How secure and exploitable is phpmotion?

[asentertainment]

Greeting,

I'm curious how secure and exploitable phpmotion is.. relating more to the fact of IF i decide to use phpmotion, how easy would it be for someone to deface my website or exploit my server?

This is a great concern of mine and i'm sure its on the mind of other users.

Thank you in advance for your response.

[asentertainment]

just curious if anyone has encountered any issues concerning security.

[Ezra]

So! I know this thread is about 2 years old... but my website just got hacked tonight!!! It was defaced by a hacker by the name of lo$er.0. You can even see a bunch of websites he has hacked into on www.arabic-m.com - fantastic!

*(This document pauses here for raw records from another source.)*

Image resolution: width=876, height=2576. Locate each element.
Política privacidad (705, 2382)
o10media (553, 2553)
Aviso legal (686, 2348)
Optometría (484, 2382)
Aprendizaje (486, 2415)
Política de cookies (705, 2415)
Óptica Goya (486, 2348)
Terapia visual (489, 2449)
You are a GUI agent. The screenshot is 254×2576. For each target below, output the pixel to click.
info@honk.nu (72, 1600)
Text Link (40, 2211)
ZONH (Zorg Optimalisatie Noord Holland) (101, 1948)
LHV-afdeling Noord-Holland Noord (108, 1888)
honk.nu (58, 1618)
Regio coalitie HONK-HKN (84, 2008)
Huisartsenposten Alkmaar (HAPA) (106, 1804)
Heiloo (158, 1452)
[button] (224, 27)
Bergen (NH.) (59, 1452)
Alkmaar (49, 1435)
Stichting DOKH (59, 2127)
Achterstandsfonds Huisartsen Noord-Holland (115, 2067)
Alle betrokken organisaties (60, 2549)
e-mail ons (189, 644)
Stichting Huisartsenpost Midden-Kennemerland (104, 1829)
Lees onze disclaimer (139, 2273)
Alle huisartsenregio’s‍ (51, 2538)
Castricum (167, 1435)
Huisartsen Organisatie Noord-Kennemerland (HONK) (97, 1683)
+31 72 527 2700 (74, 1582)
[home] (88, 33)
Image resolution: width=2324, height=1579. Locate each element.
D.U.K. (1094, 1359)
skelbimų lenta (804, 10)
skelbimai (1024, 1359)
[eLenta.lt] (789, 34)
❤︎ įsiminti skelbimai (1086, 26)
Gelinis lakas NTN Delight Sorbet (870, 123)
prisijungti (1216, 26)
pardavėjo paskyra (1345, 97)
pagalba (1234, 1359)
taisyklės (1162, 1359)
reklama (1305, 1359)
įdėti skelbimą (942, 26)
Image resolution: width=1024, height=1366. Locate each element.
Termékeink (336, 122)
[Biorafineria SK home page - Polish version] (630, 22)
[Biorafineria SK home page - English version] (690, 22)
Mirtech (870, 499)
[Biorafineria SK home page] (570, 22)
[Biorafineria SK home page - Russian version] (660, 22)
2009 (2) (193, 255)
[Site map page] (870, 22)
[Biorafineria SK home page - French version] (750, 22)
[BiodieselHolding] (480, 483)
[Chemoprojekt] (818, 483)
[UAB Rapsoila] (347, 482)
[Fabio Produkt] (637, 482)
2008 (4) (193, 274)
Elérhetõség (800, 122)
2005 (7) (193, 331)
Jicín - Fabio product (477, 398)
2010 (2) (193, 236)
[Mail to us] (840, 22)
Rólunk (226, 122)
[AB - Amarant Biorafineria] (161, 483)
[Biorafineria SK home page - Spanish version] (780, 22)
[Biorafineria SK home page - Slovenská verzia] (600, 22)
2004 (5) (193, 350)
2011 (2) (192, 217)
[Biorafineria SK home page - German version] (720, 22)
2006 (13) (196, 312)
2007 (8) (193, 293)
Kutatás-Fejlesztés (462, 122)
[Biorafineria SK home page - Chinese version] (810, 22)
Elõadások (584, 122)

Well, after a while of searching and stressing and frustration, I finally found the files that had been altered by our good friend lo$er.0 --> sessions.php and config.php in the classes folder. I am not sure what are some security measures I can take to prevent this from ever happening again. How do they have access to my web server? It IS possible I had the classes folder set to 777 file permissions, as that is what they were when I started looking out for possible causes of the defacement. But its also possible the hackers changed those file permissions. Is that possible?

Anyway, I just thought I'd let people know that SITES DO GET HACKED (mine isn't even finished yet and people don't go on it) so lock your doors, bar your windows, and backup your websites!!!

[frankie]

it might help if you posted your site url?

[Ezra]

Well, I have fixed the problem by replacing those two files with the original ones (thankfully they weren't redesigned files that I have edited) so it's not necessary for me to put my site URL up. But, I am with Cirtex Hosting sharing a server if that helps.

EDIT * Basically, I'm just trying to let people know that hackers DO hack, and I don't want other people to find they're files have been overwritten without a backup. Also, I am looking to see if anyone knows of any ways to prevent such attacks for the future.

[frankie]

yeah well thats your answer, cirtex servers have been hacked a few times in the past.

i guess there are still issues, but it has nothing to do with phpmotion.

what version of phpmotion was this?

[Ezra]

It's on phpmotion v3. I guess I should be posting this in another forum and not phpMotion v1... sorry. I was just searching for security/exploitability in phpmotion and I was just replying to this thread.

Thanks for that, frankie. I will contact Cirtex hosting and see what they have to say. I didn't think it was phpmotion's fault, but not knowing that Cirtex have such issues its probably a great place to post such issues seeing as many people on this site would use Cirtex as a host.

Cheers.

[frankie]

from that list it seems that NS75 and NS76 are affected, a bunch of sites got hit.

is your site the one with the forum?

[Ezra]

Yeah, mine has the forum. I contacted Cirtex and they said they are able to replace the public_html folder from backups that they run. YES! They run backups! I already have most of the files on my computer, but it saves me a lot of hassle, thankfully.

Anyways, thanks for the help :-)

[camarados]

Also my website was hacked last night.
See also my topic here: http://phpmotion.com/forum/index.php/topic,12717.msg75860.html

Its looke they changed the index.php file.
After replacing this file with the original index.php file the website was up and running again.
But, after 5 minutes it was hacked again. So maybe there s a script that is somewere running? 

Maybe more people has their site hacked these days?

What can i do?
replace config files?
change passwords?
secure upload script?

Please advise

[den48248]

Are you on cirtex?

[camarados]

No, another (dutch) host.

[matchmanhattan]

Hi Frankie,


You are correct.  My site was with cirtex on NS75 and ns76.  I got hacked too!! 
After some other unhappiness with Cirtex, I moved to another host and it has been very good. Thank God.

from that list it seems that NS75 and NS76 are affected, a bunch of sites got hit.

is your site the one with the forum?